Task requirements:
1. According to the harassment policy text, on what date did the policy version in effect come into force?
2. Reproduce the harassment policy text from "2. 1. 25. […] any" up to and including "training or promotion.", substituting "embarrassment" for "humiliation".

Source:
--- --- ---

Definition of sexual harassment

[41] The RCMP policy in effect at the relevant time is found in Administration Manual, Chapter 2.1 “Work Place Harassment and Violence Prevention, Investigation, and Resolution. This policy version came into force on July 30, 2021, following the amendment to the Canada Labour Code, RSC, 1985, c L‑2.

[42] Sexual harassment is defined at Administration Manual 2.1.2.1.25 as:

2. 1. 25. […] any conduct, comment, gesture, or contact of a sexual nature that is likely to cause offence or humiliation to any employee, or that might, on reasonable grounds, be perceived by that employee as placing a condition of a sexual nature on employment or on any opportunity for training or promotion.

[43] The same definition is also found in the RCMP Conduct Measures Guide (November 2014), at page 13.

[44] Furthermore, Administration Manual 2.1.3.1.6 states:

3. 1. 6. Harassment generally involves a series of behaviours that persist over time. However, a serious one-time incident can also be considered harassment. Harassment can be direct or indirect, obvious or subtle, physical or psychological. It can occur in many ways, such as through spoken words, text, gestures, and images. Whether an individual intended to harass someone is not relevant to determining whether there has been harassment. Rather, the only issue is whether a reasonable person would have known that the behaviour in question was unwelcome.

[45] Per Administration Manual 2.1.1.9, while RCMP policy applies to harassment situations that occur in workplaces controlled by the RCMP, it also extends to incidents that occur away from the workplace, if the incidents that arise are linked to employment.

--- --- ---

Supplied material:
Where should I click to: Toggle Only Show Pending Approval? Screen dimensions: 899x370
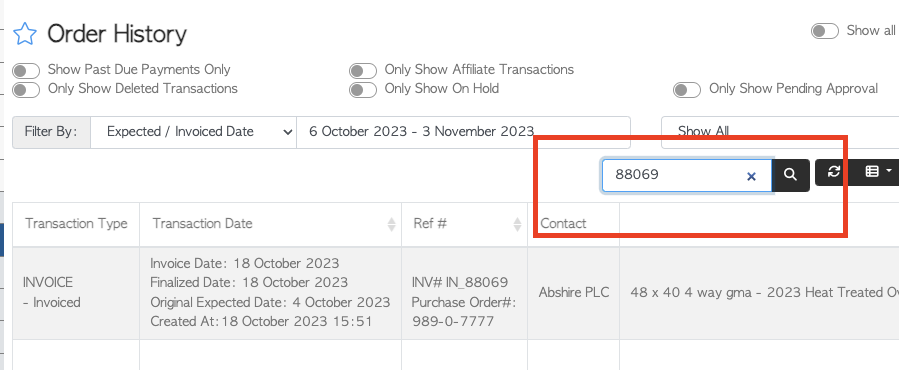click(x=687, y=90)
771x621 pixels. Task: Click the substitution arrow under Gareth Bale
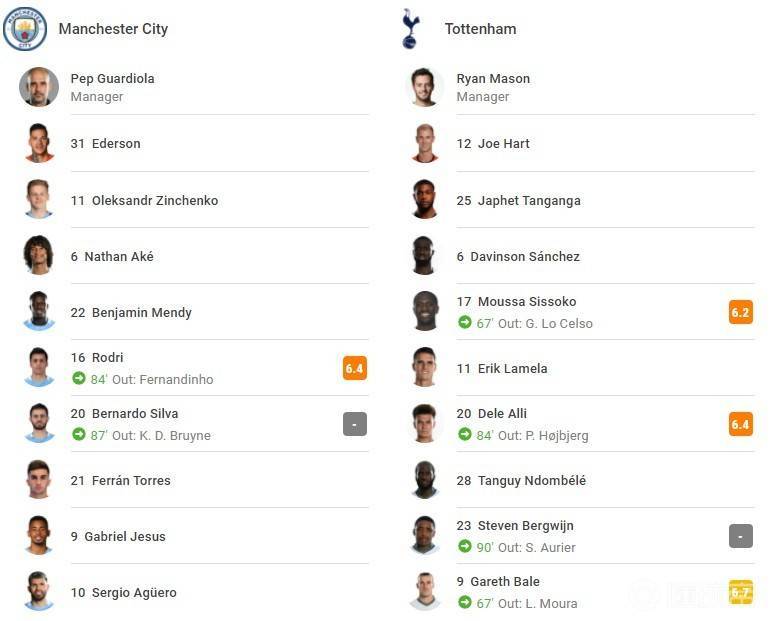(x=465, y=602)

--- --- ---

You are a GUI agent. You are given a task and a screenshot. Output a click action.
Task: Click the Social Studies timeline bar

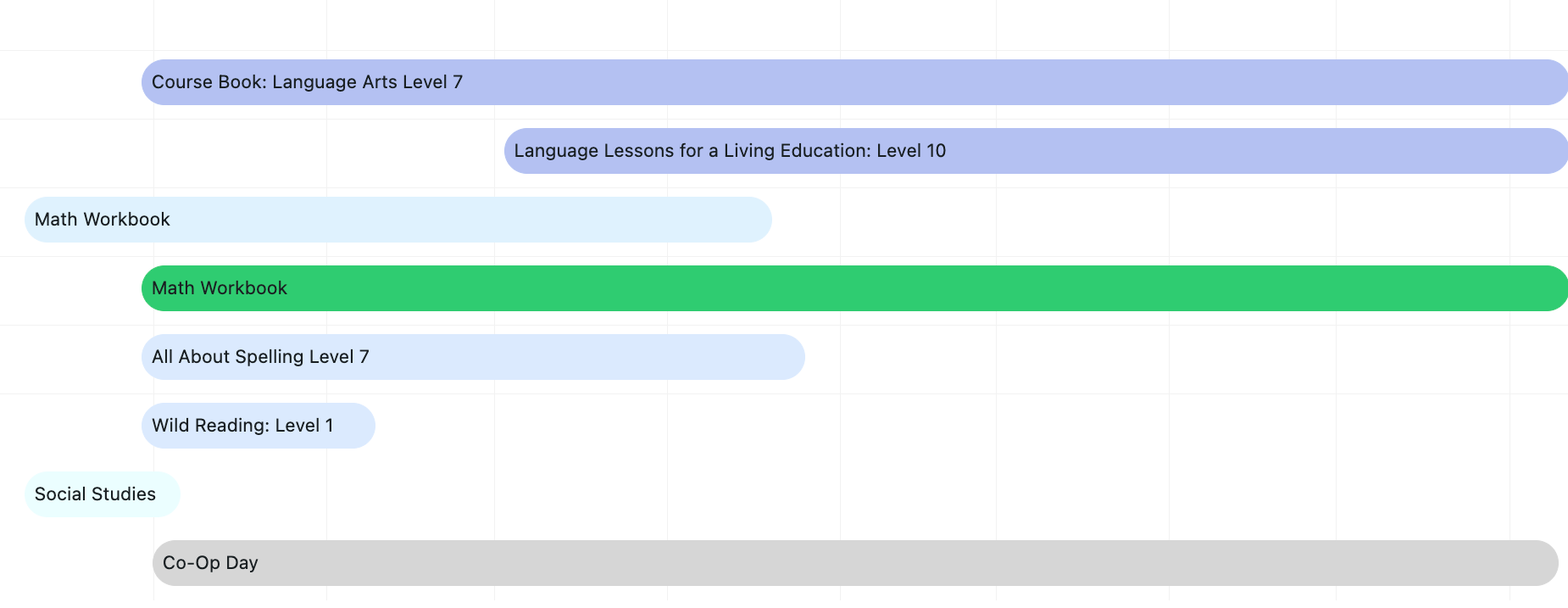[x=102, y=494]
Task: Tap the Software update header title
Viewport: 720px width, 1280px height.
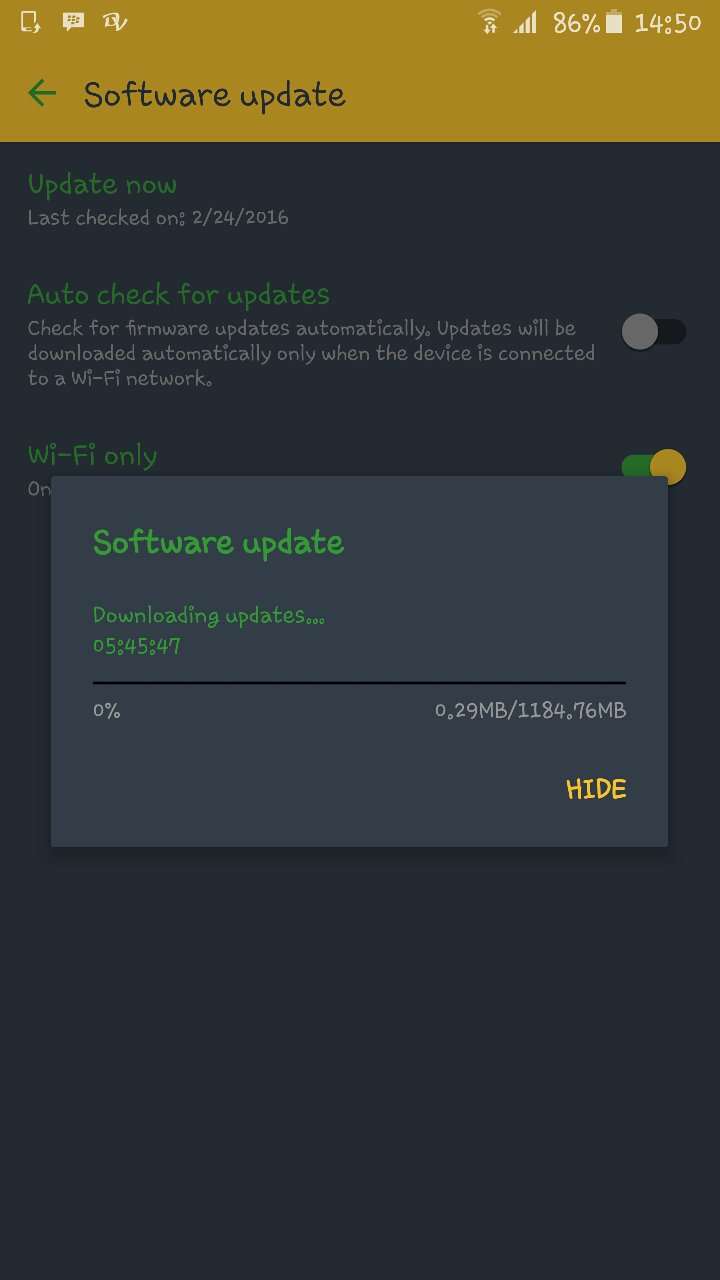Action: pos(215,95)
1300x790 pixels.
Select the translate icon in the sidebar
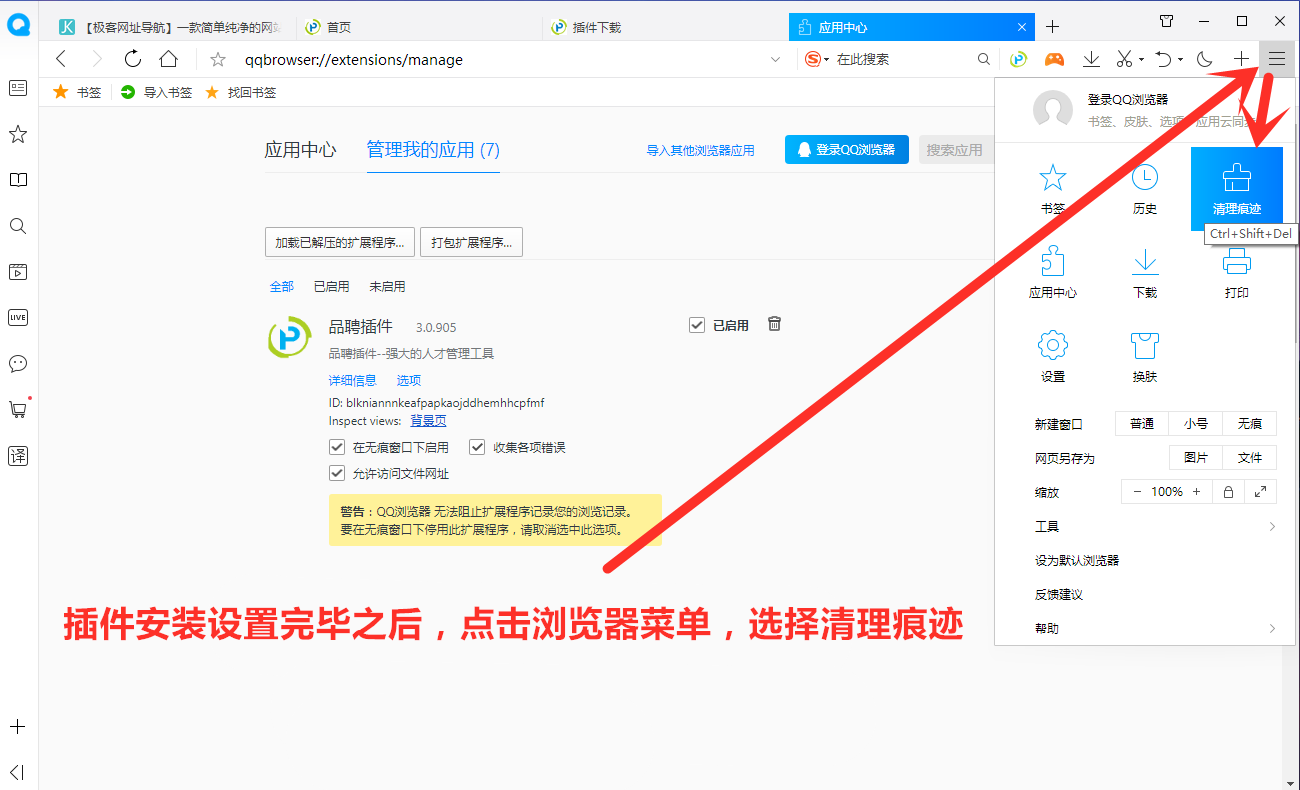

--- --- ---

Exercise responses:
1. July 30, 2021

2.
2. 1. 25. […] any conduct, comment, gesture, or contact of a sexual nature that is likely to cause offence or embarrassment to any employee, or that might, on reasonable grounds, be perceived by that employee as placing a condition of a sexual nature on employment or on any opportunity for training or promotion.